Mil-101 Magnetic Nanocarrier for Solid-Phase Delivery of Doxorubicin to Breast and Lung Cancer Cells Publisher Pubmed



Taheriledari R¹ ; Ghaforigorab M¹ ; Ramezanpour S² ; Mahdavi M³ ; Safavi M⁴ ; Akbarzadeh AR⁵ ; Maleki A¹ Show Affiliations
Source: International Journal of Biological Macromolecules Published:2024

Abstract

An efficient strategy for passive delivery of doxorubicin (DOX) to the breast (MDA-MB-231) and lung (A-549) cancer cells is presented and compared with MCF-10A normal breast cells. Two versions of a peptide structure (linear and cyclic) have been designed and assessed. The molecular dynamic simulations in Material Studio2017 exhibited a higher adsorption capacity for L2 (cyclic version) compared with the adsorption capacity of L1 (linear version) on the PG surface by electrostatic interactions between guanidine of arginine and –OH of PG. The prepared final product based on iron oxide nanoparticles and MIL-101(Fe) (formulated as DOX@Fe3O4/MIL-101–(C,L)C[RW]3) is characterized and the drug content has been estimated. The release profiles revealed an ultra-fast stimulus-sensitive model in acidic media, which corroborates a pH-triggered release.
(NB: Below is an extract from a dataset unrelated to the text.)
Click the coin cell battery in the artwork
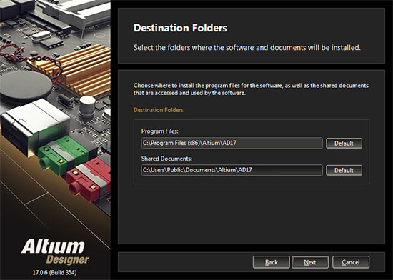Screen dimensions: 393x280 pyautogui.click(x=25, y=85)
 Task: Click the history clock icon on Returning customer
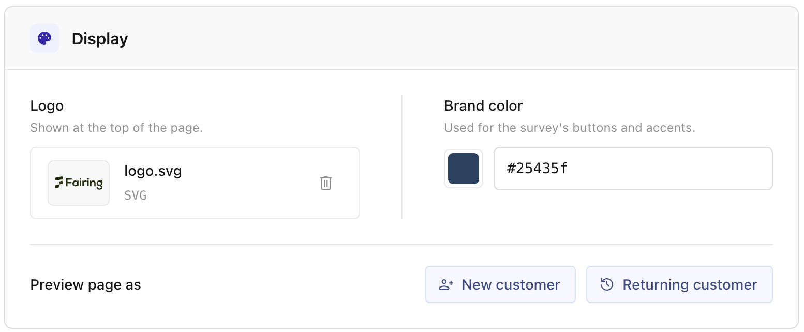607,284

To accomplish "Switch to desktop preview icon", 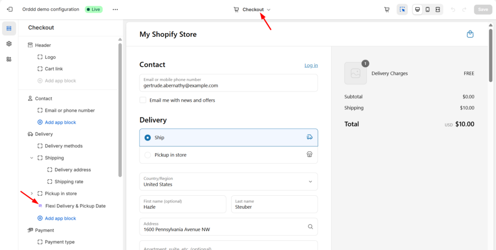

The in vitro assessments disclosed that aggregation of nanocargo around the cancer cells and resulted toxicity are more than the neat DOX in the same dosage as DOX@Fe3O4/MIL-101–CC[RW]3. The obtained distinguished features lie in ability to utilize a biocompatible nanocargo structure to release an appropriate dose of DOX in a controlled manner in the cancer cell environment. Moreover, the functionalization of MIL-101 using cyclic and linear peptides and their comparison is one of the important features of this project. © 2024 Elsevier B.V.